━━━━━ Page extract ━━━━━
Basically, I had problems even with the start: If you want to remove a word from a trie, it can has sub-"words", or it can be "subword" of another word.
If you remove with "del dict[key]", you are removing these above mentioned two kinds of words also.
Could anyone help me in this, how to remove properly the chosen word (let us presume it's in the trie)
Basically, to remove a word from the trie (as it is implemented in the answer you linked to), you'd just have to remove its _end marker, for example like this:
def remove_word(trie, word):
current_dict = trie
for letter in word:
current_dict = current_dict.get(letter, None)
if current_dict is None:
# the trie doesn't contain this word.
break
else:
del current_dict[_end]
Note however that this doesn't ensure that the trie has its minimal size. After deleting the word, there may be branches in the trie left that are no longer used by any words. This doesn't affect the correctness of the data structure, it just means that the trie may consume more memory than absolutely necessary. You could improve this by iterating backwards from the leaf node and delete branches until you find one that has more than one child.
━━━━━ Data supplied ━━━━━
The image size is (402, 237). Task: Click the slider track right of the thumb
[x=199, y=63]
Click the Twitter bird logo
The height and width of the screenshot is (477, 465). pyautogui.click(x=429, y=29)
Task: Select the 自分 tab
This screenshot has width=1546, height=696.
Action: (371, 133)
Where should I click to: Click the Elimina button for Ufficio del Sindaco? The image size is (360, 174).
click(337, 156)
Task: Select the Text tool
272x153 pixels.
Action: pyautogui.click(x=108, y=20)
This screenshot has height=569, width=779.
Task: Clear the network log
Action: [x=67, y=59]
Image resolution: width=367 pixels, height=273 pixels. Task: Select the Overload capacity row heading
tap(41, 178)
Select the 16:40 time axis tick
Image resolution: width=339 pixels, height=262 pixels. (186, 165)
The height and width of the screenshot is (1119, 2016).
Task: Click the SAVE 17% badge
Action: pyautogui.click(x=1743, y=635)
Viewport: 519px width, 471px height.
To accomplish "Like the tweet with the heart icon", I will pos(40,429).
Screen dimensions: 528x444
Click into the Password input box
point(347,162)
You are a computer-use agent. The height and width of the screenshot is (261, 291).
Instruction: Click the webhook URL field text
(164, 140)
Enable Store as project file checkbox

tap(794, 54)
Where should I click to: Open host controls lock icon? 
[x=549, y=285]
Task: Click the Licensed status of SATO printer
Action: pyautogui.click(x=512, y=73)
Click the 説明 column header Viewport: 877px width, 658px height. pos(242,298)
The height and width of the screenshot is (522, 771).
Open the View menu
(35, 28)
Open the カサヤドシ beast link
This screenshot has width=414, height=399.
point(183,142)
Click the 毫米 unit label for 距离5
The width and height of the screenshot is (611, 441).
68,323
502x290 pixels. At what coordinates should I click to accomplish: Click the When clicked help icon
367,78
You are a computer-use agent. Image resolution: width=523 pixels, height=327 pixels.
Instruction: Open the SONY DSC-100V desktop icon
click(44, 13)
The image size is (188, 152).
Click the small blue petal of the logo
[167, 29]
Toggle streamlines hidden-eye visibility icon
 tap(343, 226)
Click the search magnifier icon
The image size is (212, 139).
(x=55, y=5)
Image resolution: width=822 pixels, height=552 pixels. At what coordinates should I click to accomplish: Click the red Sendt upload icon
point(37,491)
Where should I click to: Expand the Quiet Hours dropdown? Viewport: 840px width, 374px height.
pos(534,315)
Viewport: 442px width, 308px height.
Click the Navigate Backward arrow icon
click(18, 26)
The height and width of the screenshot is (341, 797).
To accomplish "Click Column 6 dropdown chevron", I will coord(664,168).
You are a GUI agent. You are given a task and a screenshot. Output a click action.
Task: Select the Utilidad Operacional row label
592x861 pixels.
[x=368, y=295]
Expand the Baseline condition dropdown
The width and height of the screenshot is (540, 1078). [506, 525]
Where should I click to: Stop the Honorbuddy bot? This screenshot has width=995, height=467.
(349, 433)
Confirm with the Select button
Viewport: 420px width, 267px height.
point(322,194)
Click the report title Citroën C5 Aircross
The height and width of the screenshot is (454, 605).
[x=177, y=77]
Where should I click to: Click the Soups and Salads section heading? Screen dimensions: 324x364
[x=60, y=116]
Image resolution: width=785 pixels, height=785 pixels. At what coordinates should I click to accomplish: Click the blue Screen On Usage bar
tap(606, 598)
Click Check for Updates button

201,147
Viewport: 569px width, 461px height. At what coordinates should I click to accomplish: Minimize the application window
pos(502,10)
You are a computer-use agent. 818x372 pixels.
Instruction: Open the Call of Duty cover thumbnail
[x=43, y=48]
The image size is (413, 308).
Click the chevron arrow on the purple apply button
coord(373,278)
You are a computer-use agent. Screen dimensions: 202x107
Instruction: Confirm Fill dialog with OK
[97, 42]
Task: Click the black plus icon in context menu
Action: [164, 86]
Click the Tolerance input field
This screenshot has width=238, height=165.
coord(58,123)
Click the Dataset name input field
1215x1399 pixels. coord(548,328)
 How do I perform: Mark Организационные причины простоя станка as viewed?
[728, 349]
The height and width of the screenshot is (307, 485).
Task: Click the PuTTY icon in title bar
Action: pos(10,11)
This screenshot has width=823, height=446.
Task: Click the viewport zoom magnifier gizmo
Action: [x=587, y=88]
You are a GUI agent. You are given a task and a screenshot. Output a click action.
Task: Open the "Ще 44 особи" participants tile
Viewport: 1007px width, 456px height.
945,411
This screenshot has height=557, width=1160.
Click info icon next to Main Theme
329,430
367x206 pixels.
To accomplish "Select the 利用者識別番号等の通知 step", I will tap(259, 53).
━━━━━
• **Tasks and exercises**:
1. In the trie thread, what must be deleted to remove a word from the trie?
2. Reproduce, word for word, the rows between the lines holding "Viewport: 569px width, 461px" and "[x=43, y=48]", inclusive.

• **Full answers**:
1. The word's _end marker.

2.
Viewport: 569px width, 461px height. At what coordinates should I click to accomplish: Minimize the application window
pos(502,10)
You are a computer-use agent. 818x372 pixels.
Instruction: Open the Call of Duty cover thumbnail
[x=43, y=48]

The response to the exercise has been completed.